The ResNet architecture was proposed in 2015 by a team from Microsoft Research. ResNet was motivated by the observation that making neural networks deeper typically results in an increase in training accuracy up until a certain depth. After a certain depth, the training accuracy's found typically begin to saturate and then rapid degradation is seen when further increasing the depth. This behaviour in training accuracy suggested that instead of over-fitting (which could be expected for deeper models with increased capacity) these deeper networks were instead under-fitting due to difficulties in optimisation.

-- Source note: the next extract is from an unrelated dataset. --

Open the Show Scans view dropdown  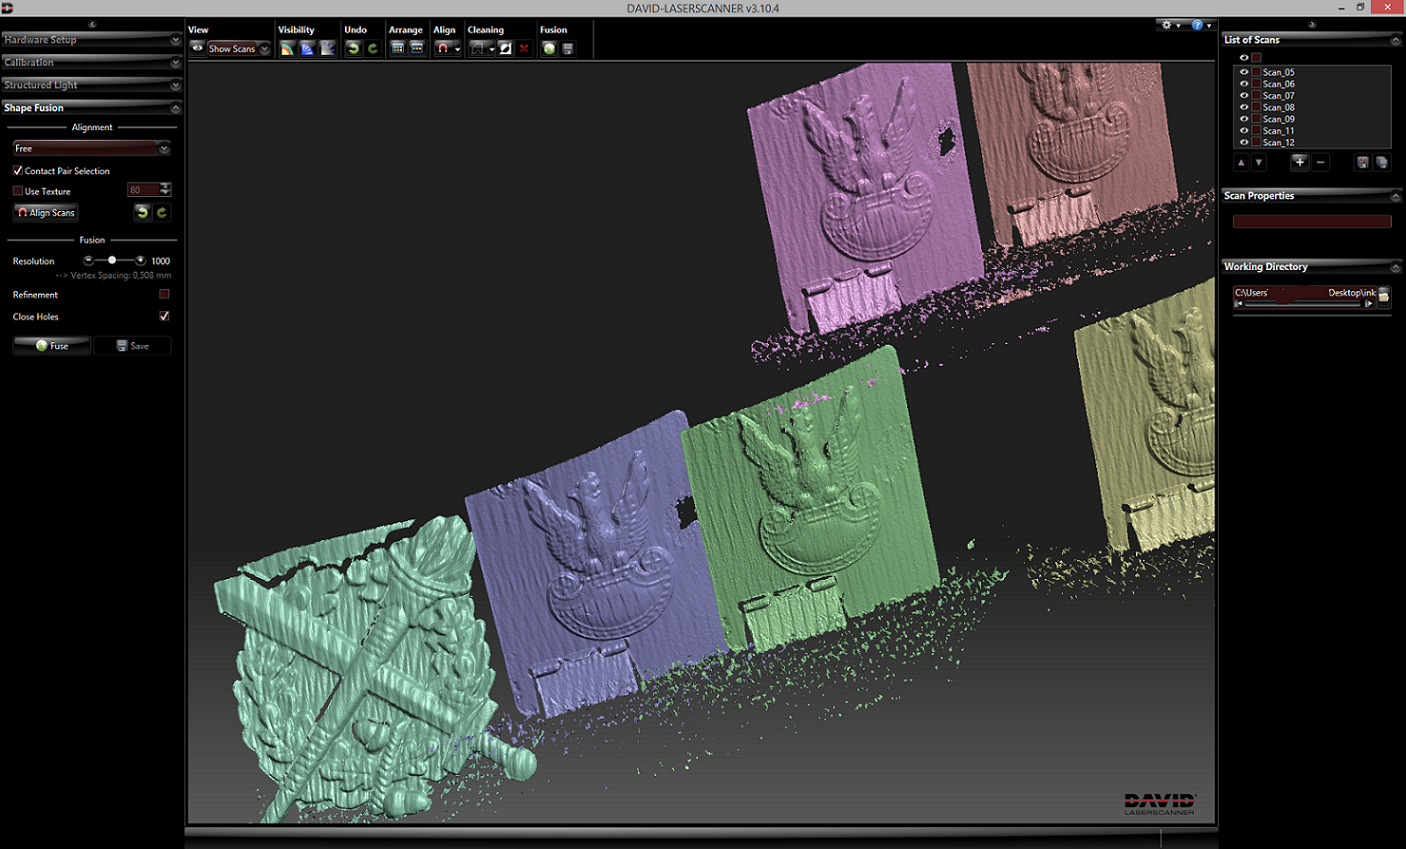coord(238,48)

To address this the ResNet architecture introduced residual connections between layers of the network. Doing this merges future layers with previous layers, effectively forcing the network to learn the residual (difference) information between layers. This technique has proved to be very effective giving good results on many benchmark datasets.

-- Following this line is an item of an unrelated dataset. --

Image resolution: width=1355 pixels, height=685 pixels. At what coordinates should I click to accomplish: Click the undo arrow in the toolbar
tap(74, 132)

DenseNet takes this idea one step further. In DenseNet each layer is connected to every other layer in the network in a feed forward fashion. For each layer, the feature-maps of all preceding layers are used as input, and its own feature-maps are concatenated with its input into a single tensor and the used as inputs into its subsequent layer. A standard feed forward CNN with L layers will have L connections (one between each layer), DenseNet with its densely connected scheme must have (L+1)/ 2 direct connections. This setting is illustrated below
Using this architectures has several advantages over standard CNN models
-
Reduces the vanishing gradient problem when back-propagating gradients through the network, which improves optimisation in deep networks.
-
Improves the propagation of features through the network.
-
Encourages the reuse of features.
-
Reduces the number of parameters needed to train the network compared to other CNN models. (This can be an initially surprising result, but arises as we no longer have relearn redundant features)
Due to the feature reuse the DenseNet layers can be very narrow in effect only adding a small additional amount of features at each stage of the network and keeping the remaining features unchanged. The number of feature maps added to the network at each layer is known as the growth rate of the network k which is typically chosen to be a small parameter (I chose a growth factor of k=12) . Each layer of the DenseNet is defined as a composite of functions
| Composite Layer |
|---|
| Batch Normalisation |
| ReLU |
| Convolution 3x3 |
| Dropout (Keep Prob= 0.9) |
It is only possible to concatenate features together that share the same dimensions. However an important aspect of any CNN model is a down-sampling of the size of data flowing through the network. In order to achieve this and still have the dense connections in the network, we spilt the architecture into three so called 'densely connected blocks'. The layers between the blocks are known as transition layers performing convolution and pooling. Putting all these components together the DenseNet architecture is takes the form
Each dense block contains the same number of composite layers. In the DenseNet all convolutions are performed with 3x3 kernels and "SAME" padding. Before the initial dense block a conventional layer with 16 output channels is performed. The sizes of the feature maps across the three dense blocks are 32x32, 16x16 and 8x8 respectively. The DenseNet configuration that I used is the (L=40 , K=12) or the 40 layer 12 growth factor version reported in the original paper. This configuration results in each dense block containing 12 composite layers
To reduce the generalisation gap and prevent over-fitting to training data regularisation strategies are typically used when training deep neural networks. After some experimentation with various regularisation techniques I found a set that were found to give good performance with both of the architectures considered
-
Dropout : Dropout provides an inexpensive approximation to training and evaluating a bagged ensemble of exponentially many neural networks. It does this by randomly setting some activations to zero in the layer it is applied to by a certain probably. The keep probabilities and locations of the dropout layers used for the two networks here are shown in the architecture descriptions above.
-
Batch Normalisation : Although batch normalisation was originally proposed as a strategy to reduce internal co-variate shift between the network layers to improve the speed and robustness of the training strategy, it has also been shown to give advantageous results for generalisation. This is thought to arise due to all training examples being seen in conjunction with other examples in the mini-batch, and the training network no longer producing deterministic values for a given training example.
-
Data Augmentation : Although not initially obvious, data augmentation is in itself a form of regularisation. From the notorious Deep Learning book by Goodfellow etal "Regularization is any modification we make to a learning algorithm that is intended to reduce its generalization error but not its training error". Augmenting the data is form of applying prior knowledge of the types of distortions it is likely to encounter and can thus be seen to reduce the model variance.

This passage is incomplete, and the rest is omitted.